Altered Neuroplasticity in Epilepsy is Associated with Neuroinflammation and Oxidative Stress: In vivo Evidence of Brain-Derived Extracellular Vesicles.

PURPOSE: Recurrent seizures lead to self-reconstruction of the central nervous system, which is termed the neuroplasticity of epilepsy. While preclinical studies implicate neuroinflammation and oxidative stress in epilepsy-associated neuroplasticity, in vivo molecular-level evidence in humans is lacking.

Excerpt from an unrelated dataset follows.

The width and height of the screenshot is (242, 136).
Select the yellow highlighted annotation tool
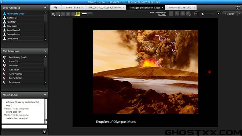(78, 14)
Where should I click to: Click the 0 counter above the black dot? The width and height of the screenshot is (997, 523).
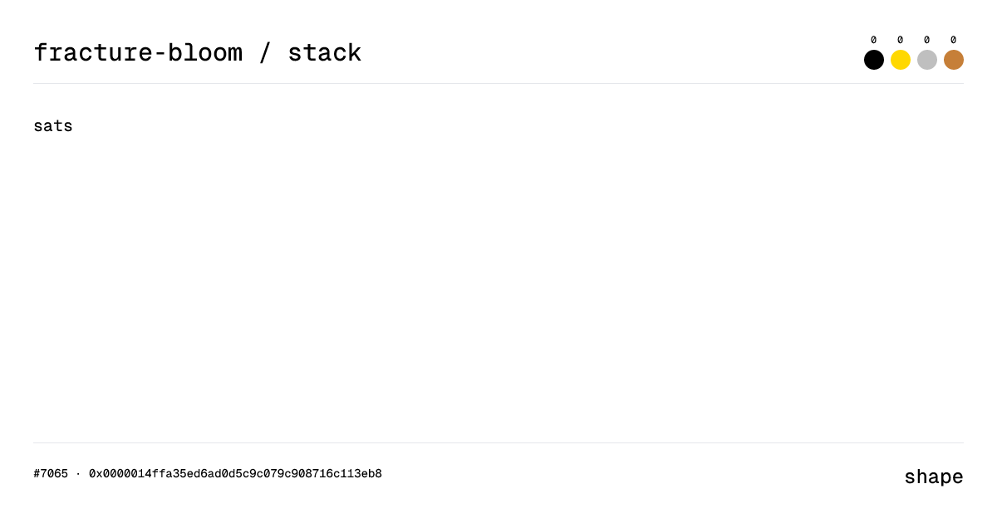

PATIENTS AND METHODS: We used astrocyte-derived extracellular vesicles (ADEVs) and neuron-derived extracellular vesicles (NDEVs) as brain-derived biomarkers to explore biomarkers of neuroplasticity, neuroinflammation, and oxidative stress. A total of 50 patients in the epilepsy group (EP) and 25 matched healthy controls (HC) were recruited for this study. Plasma ADEVs and NDEVs were isolated and confirmed, and the levels of the EV marker CD81, the neuroplasticity marker brain-derived neurotrophic factor (BDNF), and the neuroinflammation marker tumor necrosis factor α (TNF-α) in ADEVs, as well as the markers of oxidative stress, superoxide dismutase 1 (SOD1) and malondialdehyde (MDA), in NDEVs were measured. RESULTS: BDNF levels in ADEVs and SOD1 levels in NDEVs from EP were significantly lower than those in HC, whereas TNF-α levels in ADEVs and MDA levels in NDEVs were significantly increased, and the results remained stable after normalization by CD81. Spearman correlation analysis revealed that BDNF levels in ADEVs were negatively correlated with TNF-α levels in ADEVs and MDA levels in NDEVs and positively correlated with SOD1 levels in NDEVs. CONCLUSION: The innovative use of ADEVs and NDEVs as brain-derived biomarkers in this study provides in vivo evidence that epilepsy may result in impaired neuroplasticity and may be associated with increased neuroinflammation and oxidative stress.